Movie Reviews

Review of “The Hunger Games: Catching Fire” (2013)



One of the most talked about movies from last year was “The Hunger Games” for its unique story, diverse world and the performance of Jennifer Lawrence as Katniss Everdeen.


I didn’t care for the film at all. While some praised it for the story, I knew I had seen this a dozen times before and done so much better in films like “Battle Royale” which prided itself on developing every one of the children involved by showing just what each of them would do to survive this game.




“The Hunger Games: Catching Fire” on the other hand does not tread the same path as its predecessor. It takes the time to develop its unique and divided world, showing how one act of survival can change an entire nation. While it does eventually get to the titled game itself, the film truly shines when its not focusing on competition, but survival.


After the events of the first film, Katniss (Lawrence) and Peeta Mellark (Josh Hutcherson) are now traveling around the twelve districts of their nation as the winners of the most recent Hunger Games.
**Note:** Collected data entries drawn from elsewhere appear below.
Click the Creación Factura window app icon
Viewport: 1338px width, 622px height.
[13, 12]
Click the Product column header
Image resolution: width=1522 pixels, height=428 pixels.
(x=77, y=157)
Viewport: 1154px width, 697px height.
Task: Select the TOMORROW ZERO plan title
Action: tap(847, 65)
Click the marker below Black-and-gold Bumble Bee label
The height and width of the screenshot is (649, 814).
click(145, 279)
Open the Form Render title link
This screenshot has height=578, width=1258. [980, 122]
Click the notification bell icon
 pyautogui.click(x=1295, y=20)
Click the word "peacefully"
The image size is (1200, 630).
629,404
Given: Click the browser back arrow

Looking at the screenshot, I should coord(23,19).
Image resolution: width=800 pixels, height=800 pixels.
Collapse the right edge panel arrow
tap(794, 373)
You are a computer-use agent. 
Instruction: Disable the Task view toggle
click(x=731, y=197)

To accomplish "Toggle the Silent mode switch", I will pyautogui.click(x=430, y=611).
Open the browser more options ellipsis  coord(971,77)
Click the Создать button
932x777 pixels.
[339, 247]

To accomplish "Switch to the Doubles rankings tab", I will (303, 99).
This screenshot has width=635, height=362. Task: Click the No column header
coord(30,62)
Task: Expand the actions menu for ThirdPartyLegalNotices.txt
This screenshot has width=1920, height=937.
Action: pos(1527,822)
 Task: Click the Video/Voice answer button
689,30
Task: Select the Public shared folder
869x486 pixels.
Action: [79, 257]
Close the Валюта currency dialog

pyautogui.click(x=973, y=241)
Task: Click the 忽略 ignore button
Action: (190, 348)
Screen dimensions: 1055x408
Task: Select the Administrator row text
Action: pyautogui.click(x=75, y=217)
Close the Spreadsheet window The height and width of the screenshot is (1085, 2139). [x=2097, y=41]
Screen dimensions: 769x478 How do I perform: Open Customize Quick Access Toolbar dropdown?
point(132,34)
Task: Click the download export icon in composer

Some of the districts have taken Katniss’ final actions in the games as an act of defiance, while others an act of rebellion, causing riots and anarchy to run rampant. President Snow (Donald Sutherland) has not taken kindly to this and plans to tarnish Katniss’ image as a symbol of hope by whatever means necessary, including putting her into the next Hunger Games.


One thing I’ll give the film is that President Snow and his associate, Plutarch Heavensbee (Philip Seymour Hoffman) are quite intelligent at the ways of bringing down Katniss. Through their actions of increasing public executions and media focus on her, they’re making her look as if she’s siding with them rather than with the rebels. They’re not influencing her decisions or hurting those near her. They are simply exploiting her weakness towards helping the helpless.


Lawrence again turns in a stellar performance as Katniss. She makes it clear early on that she only sees herself as “stubborn and good with a bow” but as the movie develops there is clearly more to her than that. In a scene where she meets the other contestants in the games, she takes the time to help out many of them and get to know them, something she despised doing in the first film. Katniss is now a caring person who just wants what is right for the world.


But the strength of film comes from its moral center, especially compared to the first film. In that, Katniss choose to offered as a contestant to protect her sister, with everything else being an act of survival. To make it back to her sister.


Now those actions have been twisted. Selflessness has turned to defiance, which cannot be tolerated. Even her sister has begun to think that Katniss’ actions were not to protect her, but so that she could fight and give purpose to her own life.


Now it’s a game of survival, but of a different kind. Katniss’ mentor, Haymitch (Woody Harrelson) summed it up very nicely when he said that there are no winners in the Hunger Games. Only survivors. Now those survivors must continue to do what they can in an unforgiving and brutal world.